INFORMATION:
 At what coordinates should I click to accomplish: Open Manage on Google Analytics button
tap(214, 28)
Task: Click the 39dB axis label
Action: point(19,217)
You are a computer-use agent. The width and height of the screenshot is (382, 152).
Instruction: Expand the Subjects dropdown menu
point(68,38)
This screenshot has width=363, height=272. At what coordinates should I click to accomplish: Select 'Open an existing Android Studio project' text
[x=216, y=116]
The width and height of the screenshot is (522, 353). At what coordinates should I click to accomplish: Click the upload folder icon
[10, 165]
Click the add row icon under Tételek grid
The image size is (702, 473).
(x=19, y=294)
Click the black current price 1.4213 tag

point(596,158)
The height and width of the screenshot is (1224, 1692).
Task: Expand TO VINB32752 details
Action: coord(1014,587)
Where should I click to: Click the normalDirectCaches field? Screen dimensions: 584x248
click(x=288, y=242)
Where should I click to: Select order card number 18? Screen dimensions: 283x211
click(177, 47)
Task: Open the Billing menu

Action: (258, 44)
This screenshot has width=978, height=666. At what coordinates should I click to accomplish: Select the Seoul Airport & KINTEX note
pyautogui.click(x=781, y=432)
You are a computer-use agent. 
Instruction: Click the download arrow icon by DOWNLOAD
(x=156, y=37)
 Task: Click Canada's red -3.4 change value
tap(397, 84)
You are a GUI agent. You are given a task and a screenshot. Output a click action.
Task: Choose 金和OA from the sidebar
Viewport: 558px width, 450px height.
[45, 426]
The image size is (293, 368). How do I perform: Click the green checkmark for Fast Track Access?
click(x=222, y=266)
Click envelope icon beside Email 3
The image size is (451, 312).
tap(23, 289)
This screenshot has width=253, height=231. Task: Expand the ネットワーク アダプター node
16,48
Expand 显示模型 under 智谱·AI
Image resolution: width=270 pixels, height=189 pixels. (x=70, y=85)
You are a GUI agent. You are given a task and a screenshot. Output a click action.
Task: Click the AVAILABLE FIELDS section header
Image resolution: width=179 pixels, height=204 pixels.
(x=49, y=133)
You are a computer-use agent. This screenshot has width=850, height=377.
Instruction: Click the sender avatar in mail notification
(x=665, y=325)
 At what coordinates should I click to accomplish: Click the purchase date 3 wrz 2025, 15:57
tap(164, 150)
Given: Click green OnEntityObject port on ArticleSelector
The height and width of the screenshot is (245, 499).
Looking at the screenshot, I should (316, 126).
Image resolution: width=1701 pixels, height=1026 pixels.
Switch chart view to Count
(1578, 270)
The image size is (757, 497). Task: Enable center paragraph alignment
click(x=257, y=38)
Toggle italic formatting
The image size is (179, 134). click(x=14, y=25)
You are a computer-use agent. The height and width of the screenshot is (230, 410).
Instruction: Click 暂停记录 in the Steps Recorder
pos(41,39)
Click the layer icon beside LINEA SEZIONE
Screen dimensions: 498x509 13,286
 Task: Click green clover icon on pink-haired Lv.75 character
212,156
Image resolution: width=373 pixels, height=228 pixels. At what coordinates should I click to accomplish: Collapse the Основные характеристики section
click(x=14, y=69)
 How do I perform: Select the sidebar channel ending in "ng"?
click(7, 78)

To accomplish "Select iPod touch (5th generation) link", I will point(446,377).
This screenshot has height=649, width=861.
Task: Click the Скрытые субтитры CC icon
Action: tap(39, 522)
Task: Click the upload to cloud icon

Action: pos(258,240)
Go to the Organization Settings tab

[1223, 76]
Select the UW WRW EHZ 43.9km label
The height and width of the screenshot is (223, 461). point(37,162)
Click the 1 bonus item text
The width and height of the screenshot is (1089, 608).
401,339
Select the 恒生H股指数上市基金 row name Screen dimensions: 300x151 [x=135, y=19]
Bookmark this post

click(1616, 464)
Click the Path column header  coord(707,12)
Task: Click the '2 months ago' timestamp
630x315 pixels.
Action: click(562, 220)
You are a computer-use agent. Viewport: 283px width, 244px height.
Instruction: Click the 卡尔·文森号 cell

WHAT IS EXPECTED:
What goes in the answer is the run of lines from the one holding "Task: Click the upload to cloud icon" to the end of the entries, reproduced exactly and with nothing else.

YOUR SOLUTION:
Task: Click the upload to cloud icon

Action: pos(258,240)
Go to the Organization Settings tab

[1223, 76]
Select the UW WRW EHZ 43.9km label
The height and width of the screenshot is (223, 461). point(37,162)
Click the 1 bonus item text
The width and height of the screenshot is (1089, 608).
401,339
Select the 恒生H股指数上市基金 row name Screen dimensions: 300x151 [x=135, y=19]
Bookmark this post

click(1616, 464)
Click the Path column header  coord(707,12)
Task: Click the '2 months ago' timestamp
630x315 pixels.
Action: click(562, 220)
You are a computer-use agent. Viewport: 283px width, 244px height.
Instruction: Click the 卡尔·文森号 cell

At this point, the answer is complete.